*Dataset extract*.
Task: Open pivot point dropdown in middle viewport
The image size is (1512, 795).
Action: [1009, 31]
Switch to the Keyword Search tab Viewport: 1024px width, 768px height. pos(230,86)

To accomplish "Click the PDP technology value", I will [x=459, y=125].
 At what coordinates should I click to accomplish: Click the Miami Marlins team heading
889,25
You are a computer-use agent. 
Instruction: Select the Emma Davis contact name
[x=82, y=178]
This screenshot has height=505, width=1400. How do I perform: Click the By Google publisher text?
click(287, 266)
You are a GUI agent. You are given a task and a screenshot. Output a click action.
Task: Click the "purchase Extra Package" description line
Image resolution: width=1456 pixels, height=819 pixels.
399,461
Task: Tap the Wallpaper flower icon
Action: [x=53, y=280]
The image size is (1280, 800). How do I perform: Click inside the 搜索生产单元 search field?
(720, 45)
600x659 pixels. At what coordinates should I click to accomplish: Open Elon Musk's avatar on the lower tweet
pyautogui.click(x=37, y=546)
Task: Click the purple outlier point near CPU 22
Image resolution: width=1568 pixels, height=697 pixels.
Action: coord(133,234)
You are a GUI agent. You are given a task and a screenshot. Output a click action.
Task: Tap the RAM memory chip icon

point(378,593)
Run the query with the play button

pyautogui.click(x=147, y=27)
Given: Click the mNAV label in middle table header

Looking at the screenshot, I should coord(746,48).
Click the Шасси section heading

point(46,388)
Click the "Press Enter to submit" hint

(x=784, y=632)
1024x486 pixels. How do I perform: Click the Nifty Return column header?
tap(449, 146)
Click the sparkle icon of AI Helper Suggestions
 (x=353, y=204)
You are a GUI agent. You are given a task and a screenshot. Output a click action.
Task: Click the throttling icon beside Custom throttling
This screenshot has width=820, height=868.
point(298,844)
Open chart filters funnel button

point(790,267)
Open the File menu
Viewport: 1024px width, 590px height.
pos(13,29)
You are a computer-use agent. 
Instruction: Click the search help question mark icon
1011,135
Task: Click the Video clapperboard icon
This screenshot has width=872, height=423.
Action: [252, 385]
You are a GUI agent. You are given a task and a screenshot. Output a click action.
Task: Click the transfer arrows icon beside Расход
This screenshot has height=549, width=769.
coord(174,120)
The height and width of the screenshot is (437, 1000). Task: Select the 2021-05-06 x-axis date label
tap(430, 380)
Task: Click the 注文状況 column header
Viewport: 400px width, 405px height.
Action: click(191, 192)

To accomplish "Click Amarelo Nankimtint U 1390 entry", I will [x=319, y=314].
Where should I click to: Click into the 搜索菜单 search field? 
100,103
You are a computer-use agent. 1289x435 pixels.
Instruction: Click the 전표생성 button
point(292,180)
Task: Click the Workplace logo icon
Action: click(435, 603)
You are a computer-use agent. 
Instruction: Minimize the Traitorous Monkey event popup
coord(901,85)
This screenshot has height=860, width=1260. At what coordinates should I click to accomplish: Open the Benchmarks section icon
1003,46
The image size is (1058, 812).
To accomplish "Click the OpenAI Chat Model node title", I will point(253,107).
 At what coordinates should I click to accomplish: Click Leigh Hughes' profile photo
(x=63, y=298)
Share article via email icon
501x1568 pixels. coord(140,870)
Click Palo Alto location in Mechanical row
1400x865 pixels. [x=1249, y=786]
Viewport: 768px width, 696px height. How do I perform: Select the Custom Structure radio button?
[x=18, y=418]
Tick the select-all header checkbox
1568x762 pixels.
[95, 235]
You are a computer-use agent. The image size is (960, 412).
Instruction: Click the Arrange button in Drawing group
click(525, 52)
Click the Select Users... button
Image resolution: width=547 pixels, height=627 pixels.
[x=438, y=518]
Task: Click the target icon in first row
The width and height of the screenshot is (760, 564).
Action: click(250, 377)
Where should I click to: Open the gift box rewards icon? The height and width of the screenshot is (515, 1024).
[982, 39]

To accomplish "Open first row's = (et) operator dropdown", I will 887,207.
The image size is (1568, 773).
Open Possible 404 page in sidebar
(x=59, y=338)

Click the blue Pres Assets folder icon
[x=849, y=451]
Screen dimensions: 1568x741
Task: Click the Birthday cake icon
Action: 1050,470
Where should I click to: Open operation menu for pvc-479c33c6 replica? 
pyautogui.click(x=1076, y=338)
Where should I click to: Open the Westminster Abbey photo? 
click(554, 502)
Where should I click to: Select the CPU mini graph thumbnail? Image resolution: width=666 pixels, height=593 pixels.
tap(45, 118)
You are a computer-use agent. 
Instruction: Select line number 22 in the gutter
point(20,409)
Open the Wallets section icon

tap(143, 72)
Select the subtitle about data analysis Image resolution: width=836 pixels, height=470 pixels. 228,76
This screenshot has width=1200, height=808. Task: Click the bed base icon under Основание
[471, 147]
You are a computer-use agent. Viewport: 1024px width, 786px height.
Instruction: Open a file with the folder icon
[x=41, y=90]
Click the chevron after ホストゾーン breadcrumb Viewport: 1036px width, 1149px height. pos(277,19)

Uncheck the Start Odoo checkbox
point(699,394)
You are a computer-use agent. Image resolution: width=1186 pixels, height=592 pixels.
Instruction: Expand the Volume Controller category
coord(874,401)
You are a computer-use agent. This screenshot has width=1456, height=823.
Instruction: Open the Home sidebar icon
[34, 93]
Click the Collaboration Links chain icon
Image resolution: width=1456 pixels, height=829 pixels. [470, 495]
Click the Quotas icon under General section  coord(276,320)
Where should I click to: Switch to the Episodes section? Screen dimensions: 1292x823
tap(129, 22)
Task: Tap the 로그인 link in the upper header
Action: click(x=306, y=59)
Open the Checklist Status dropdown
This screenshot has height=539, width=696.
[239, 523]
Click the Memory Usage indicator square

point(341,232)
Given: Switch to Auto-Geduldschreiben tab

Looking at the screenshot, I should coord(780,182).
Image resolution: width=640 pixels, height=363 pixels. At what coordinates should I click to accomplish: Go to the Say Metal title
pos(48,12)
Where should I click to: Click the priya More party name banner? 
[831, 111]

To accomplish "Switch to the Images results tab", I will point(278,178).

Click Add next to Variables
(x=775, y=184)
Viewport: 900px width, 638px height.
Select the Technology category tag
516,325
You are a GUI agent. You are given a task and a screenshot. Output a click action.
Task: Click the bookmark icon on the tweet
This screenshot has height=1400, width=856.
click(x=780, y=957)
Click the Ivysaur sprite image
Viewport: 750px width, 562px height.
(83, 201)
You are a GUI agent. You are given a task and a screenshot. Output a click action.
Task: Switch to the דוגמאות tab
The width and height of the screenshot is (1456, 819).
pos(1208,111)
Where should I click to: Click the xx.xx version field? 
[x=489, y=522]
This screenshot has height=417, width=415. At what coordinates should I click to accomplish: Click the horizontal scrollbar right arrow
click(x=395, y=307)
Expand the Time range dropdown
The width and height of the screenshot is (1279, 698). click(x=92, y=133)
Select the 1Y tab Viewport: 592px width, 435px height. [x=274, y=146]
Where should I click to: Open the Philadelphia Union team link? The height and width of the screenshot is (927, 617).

*Exercise*.
In the listing, find each line with the string "will" and copy it.

*Exercise result*.
To accomplish "Click the PDP technology value", I will [x=459, y=125].
To accomplish "Click Amarelo Nankimtint U 1390 entry", I will [x=319, y=314].
To accomplish "Click the OpenAI Chat Model node title", I will point(253,107).
To accomplish "Open first row's = (et) operator dropdown", I will 887,207.
To accomplish "Switch to the Images results tab", I will point(278,178).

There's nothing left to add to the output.